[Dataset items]

★ ★ ★ ★ ★ ★ ★

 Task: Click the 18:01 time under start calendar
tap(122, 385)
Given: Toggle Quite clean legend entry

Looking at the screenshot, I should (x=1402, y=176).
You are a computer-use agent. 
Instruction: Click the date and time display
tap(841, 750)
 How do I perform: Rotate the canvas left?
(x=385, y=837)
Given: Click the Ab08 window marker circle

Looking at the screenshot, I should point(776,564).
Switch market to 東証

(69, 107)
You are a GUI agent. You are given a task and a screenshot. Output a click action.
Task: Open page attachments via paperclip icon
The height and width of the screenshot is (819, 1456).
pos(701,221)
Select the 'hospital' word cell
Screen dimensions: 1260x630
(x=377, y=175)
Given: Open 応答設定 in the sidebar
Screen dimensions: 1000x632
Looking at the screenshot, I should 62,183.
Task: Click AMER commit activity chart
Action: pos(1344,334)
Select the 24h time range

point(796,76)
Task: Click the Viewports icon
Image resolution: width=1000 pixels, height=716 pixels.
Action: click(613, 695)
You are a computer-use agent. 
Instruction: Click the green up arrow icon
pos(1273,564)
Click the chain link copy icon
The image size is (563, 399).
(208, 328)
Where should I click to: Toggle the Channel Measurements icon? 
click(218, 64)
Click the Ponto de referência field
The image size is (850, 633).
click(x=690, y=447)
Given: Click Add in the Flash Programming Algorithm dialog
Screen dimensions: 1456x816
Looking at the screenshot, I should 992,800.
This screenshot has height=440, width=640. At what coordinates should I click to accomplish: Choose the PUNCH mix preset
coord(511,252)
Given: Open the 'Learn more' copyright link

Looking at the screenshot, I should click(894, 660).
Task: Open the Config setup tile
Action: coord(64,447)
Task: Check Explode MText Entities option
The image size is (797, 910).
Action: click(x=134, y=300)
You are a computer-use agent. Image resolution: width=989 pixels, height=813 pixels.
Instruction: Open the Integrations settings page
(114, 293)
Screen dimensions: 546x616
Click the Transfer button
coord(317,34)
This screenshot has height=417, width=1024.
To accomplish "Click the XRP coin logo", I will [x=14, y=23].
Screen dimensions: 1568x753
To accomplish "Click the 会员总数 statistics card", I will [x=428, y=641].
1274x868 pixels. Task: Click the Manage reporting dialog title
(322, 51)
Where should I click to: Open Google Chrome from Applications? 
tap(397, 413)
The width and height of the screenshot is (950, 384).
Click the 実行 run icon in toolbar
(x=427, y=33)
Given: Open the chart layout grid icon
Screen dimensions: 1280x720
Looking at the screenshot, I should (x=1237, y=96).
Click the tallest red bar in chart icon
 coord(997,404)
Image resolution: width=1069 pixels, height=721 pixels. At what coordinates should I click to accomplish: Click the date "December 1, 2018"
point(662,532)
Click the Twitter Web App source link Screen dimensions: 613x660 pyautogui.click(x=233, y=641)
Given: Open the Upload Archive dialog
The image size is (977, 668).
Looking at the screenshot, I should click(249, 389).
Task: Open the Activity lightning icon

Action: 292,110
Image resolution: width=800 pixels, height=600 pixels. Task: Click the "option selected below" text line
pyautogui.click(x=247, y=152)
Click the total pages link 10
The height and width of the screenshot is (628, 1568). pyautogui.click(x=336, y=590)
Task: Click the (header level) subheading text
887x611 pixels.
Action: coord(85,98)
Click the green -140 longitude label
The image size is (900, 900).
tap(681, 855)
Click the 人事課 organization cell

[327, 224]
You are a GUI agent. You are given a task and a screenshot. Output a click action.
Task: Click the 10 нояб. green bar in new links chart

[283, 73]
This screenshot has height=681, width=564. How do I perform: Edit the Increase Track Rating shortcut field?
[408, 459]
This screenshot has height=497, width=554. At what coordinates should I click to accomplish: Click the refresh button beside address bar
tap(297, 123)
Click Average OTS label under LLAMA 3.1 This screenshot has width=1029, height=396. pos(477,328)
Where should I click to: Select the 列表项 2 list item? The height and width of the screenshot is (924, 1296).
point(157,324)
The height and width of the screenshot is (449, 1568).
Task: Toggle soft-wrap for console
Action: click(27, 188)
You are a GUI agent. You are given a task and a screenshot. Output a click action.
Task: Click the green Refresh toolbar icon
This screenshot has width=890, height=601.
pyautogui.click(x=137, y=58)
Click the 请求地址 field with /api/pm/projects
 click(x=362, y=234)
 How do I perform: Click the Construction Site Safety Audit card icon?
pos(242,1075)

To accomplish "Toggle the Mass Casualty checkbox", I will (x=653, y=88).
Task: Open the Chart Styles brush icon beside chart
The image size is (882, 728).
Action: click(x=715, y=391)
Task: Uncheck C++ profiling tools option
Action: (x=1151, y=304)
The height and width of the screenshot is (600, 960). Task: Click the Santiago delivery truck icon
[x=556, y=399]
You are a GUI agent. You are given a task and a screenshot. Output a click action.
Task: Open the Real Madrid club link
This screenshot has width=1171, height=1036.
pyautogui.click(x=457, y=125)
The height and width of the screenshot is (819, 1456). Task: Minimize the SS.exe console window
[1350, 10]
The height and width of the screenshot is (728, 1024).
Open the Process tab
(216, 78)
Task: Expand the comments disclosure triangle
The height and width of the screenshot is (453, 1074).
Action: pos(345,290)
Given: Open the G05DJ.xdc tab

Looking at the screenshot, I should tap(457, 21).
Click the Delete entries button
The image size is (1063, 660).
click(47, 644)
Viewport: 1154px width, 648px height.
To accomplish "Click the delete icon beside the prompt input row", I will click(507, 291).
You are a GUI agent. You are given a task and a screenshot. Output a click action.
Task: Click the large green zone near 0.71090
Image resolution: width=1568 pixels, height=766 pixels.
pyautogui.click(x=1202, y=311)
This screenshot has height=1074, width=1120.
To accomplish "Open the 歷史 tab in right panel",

★ ★ ★ ★ ★ ★ ★

WORK ORDER.
Each entry must be set down exactly as it appears.

EXERCISE ANSWER.
 Task: Click the 18:01 time under start calendar
tap(122, 385)
Given: Toggle Quite clean legend entry

Looking at the screenshot, I should (x=1402, y=176).
You are a computer-use agent. 
Instruction: Click the date and time display
tap(841, 750)
 How do I perform: Rotate the canvas left?
(x=385, y=837)
Given: Click the Ab08 window marker circle

Looking at the screenshot, I should point(776,564).
Switch market to 東証

(69, 107)
You are a GUI agent. You are given a task and a screenshot. Output a click action.
Task: Open page attachments via paperclip icon
The height and width of the screenshot is (819, 1456).
pos(701,221)
Select the 'hospital' word cell
Screen dimensions: 1260x630
(x=377, y=175)
Given: Open 応答設定 in the sidebar
Screen dimensions: 1000x632
Looking at the screenshot, I should 62,183.
Task: Click AMER commit activity chart
Action: pos(1344,334)
Select the 24h time range

point(796,76)
Task: Click the Viewports icon
Image resolution: width=1000 pixels, height=716 pixels.
Action: click(613, 695)
You are a computer-use agent. 
Instruction: Click the green up arrow icon
pos(1273,564)
Click the chain link copy icon
The image size is (563, 399).
(208, 328)
Where should I click to: Toggle the Channel Measurements icon? 
click(218, 64)
Click the Ponto de referência field
The image size is (850, 633).
click(x=690, y=447)
Given: Click Add in the Flash Programming Algorithm dialog
Screen dimensions: 1456x816
Looking at the screenshot, I should 992,800.
This screenshot has height=440, width=640. At what coordinates should I click to accomplish: Choose the PUNCH mix preset
coord(511,252)
Given: Open the 'Learn more' copyright link

Looking at the screenshot, I should click(894, 660).
Task: Open the Config setup tile
Action: coord(64,447)
Task: Check Explode MText Entities option
The image size is (797, 910).
Action: click(x=134, y=300)
You are a computer-use agent. Image resolution: width=989 pixels, height=813 pixels.
Instruction: Open the Integrations settings page
(114, 293)
Screen dimensions: 546x616
Click the Transfer button
coord(317,34)
This screenshot has height=417, width=1024.
To accomplish "Click the XRP coin logo", I will [x=14, y=23].
Screen dimensions: 1568x753
To accomplish "Click the 会员总数 statistics card", I will [x=428, y=641].
1274x868 pixels. Task: Click the Manage reporting dialog title
(322, 51)
Where should I click to: Open Google Chrome from Applications? 
tap(397, 413)
The width and height of the screenshot is (950, 384).
Click the 実行 run icon in toolbar
(x=427, y=33)
Given: Open the chart layout grid icon
Screen dimensions: 1280x720
Looking at the screenshot, I should (x=1237, y=96).
Click the tallest red bar in chart icon
 coord(997,404)
Image resolution: width=1069 pixels, height=721 pixels. At what coordinates should I click to accomplish: Click the date "December 1, 2018"
point(662,532)
Click the Twitter Web App source link Screen dimensions: 613x660 pyautogui.click(x=233, y=641)
Given: Open the Upload Archive dialog
The image size is (977, 668).
Looking at the screenshot, I should click(249, 389).
Task: Open the Activity lightning icon

Action: 292,110
Image resolution: width=800 pixels, height=600 pixels. Task: Click the "option selected below" text line
pyautogui.click(x=247, y=152)
Click the total pages link 10
The height and width of the screenshot is (628, 1568). pyautogui.click(x=336, y=590)
Task: Click the (header level) subheading text
887x611 pixels.
Action: coord(85,98)
Click the green -140 longitude label
The image size is (900, 900).
tap(681, 855)
Click the 人事課 organization cell

[327, 224]
You are a GUI agent. You are given a task and a screenshot. Output a click action.
Task: Click the 10 нояб. green bar in new links chart

[283, 73]
This screenshot has height=681, width=564. How do I perform: Edit the Increase Track Rating shortcut field?
[408, 459]
This screenshot has height=497, width=554. At what coordinates should I click to accomplish: Click the refresh button beside address bar
tap(297, 123)
Click Average OTS label under LLAMA 3.1 This screenshot has width=1029, height=396. pos(477,328)
Where should I click to: Select the 列表项 2 list item? The height and width of the screenshot is (924, 1296).
point(157,324)
The height and width of the screenshot is (449, 1568).
Task: Toggle soft-wrap for console
Action: click(27, 188)
You are a GUI agent. You are given a task and a screenshot. Output a click action.
Task: Click the green Refresh toolbar icon
This screenshot has width=890, height=601.
pyautogui.click(x=137, y=58)
Click the 请求地址 field with /api/pm/projects
 click(x=362, y=234)
 How do I perform: Click the Construction Site Safety Audit card icon?
pos(242,1075)

To accomplish "Toggle the Mass Casualty checkbox", I will (x=653, y=88).
Task: Open the Chart Styles brush icon beside chart
The image size is (882, 728).
Action: click(x=715, y=391)
Task: Uncheck C++ profiling tools option
Action: (x=1151, y=304)
The height and width of the screenshot is (600, 960). Task: Click the Santiago delivery truck icon
[x=556, y=399]
You are a GUI agent. You are given a task and a screenshot. Output a click action.
Task: Open the Real Madrid club link
This screenshot has width=1171, height=1036.
pyautogui.click(x=457, y=125)
The height and width of the screenshot is (819, 1456). Task: Minimize the SS.exe console window
[1350, 10]
The height and width of the screenshot is (728, 1024).
Open the Process tab
(216, 78)
Task: Expand the comments disclosure triangle
The height and width of the screenshot is (453, 1074).
Action: pos(345,290)
Given: Open the G05DJ.xdc tab

Looking at the screenshot, I should tap(457, 21).
Click the Delete entries button
The image size is (1063, 660).
click(47, 644)
Viewport: 1154px width, 648px height.
To accomplish "Click the delete icon beside the prompt input row", I will click(507, 291).
You are a GUI agent. You are given a task and a screenshot. Output a click action.
Task: Click the large green zone near 0.71090
Image resolution: width=1568 pixels, height=766 pixels.
pyautogui.click(x=1202, y=311)
This screenshot has height=1074, width=1120.
To accomplish "Open the 歷史 tab in right panel",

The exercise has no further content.